A lei determina que PND e END — e o chamado Livro Branco, uma espécie de inventário da estrutura das Forças — sejam atualizados a cada quatro anos. Os textos são protocolares e genéricos, tidos como documentos de Estado, independentes do governo de ocasião.
O GLOBO comparou o conteúdo atualizado em 2020 com os documentos atualizados em 2012 e em 2016, nas gestões de Dilma Rousseff e Michel Temer, respectivamente.

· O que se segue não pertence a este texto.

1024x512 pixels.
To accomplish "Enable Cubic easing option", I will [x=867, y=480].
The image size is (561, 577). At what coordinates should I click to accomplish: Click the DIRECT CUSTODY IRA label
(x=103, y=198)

Na Estratégia Nacional de Defesa, no capítulo que trata de capacitação e dotação de recursos humanos, uma nova estratégia integra as diretrizes da defesa nacional: “Valorizar a meritocracia e a formação continuada”. O termo "meritocracia" não aparece nos documentos atualizados em 2012 e 2016.
A atualização das diretrizes feita no governo Bolsonaro também deixou explícito o desejo de promoção do “sentimento de patriotismo”. O termo aparece três vezes na END de 2020, enquanto é citado uma única vez no documento de 2016 e nenhuma no de 2012.
Uma nova estratégia surgiu no documento: “Fortalecer o sentimento coletivo, o patriotismo e a adesão da sociedade brasileira aos esforços de defesa do país.” Uma segunda foi adaptada. Antes, tratava-se de “contribuir para a ampliação de programas educacionais que visem à promoção da cidadania”. Agora, “contribuir para a ampliação de programas educacionais e desportivos, que visem à promoção da cidadania e do sentimento de patriotismo.”
Antes do envio dos documentos ao Congresso, duas inovações já haviam se tornado públicas: a intenção de elevar o orçamento da área a 2% do PIB e a previsão de “tensões e crises” nas áreas vizinhas ao Brasil. Os militares levam em conta como próximas uma região chamada de “entorno estratégico”, que inclui a América do Sul e a extensão do Atlântico até a costa da África Ocidental.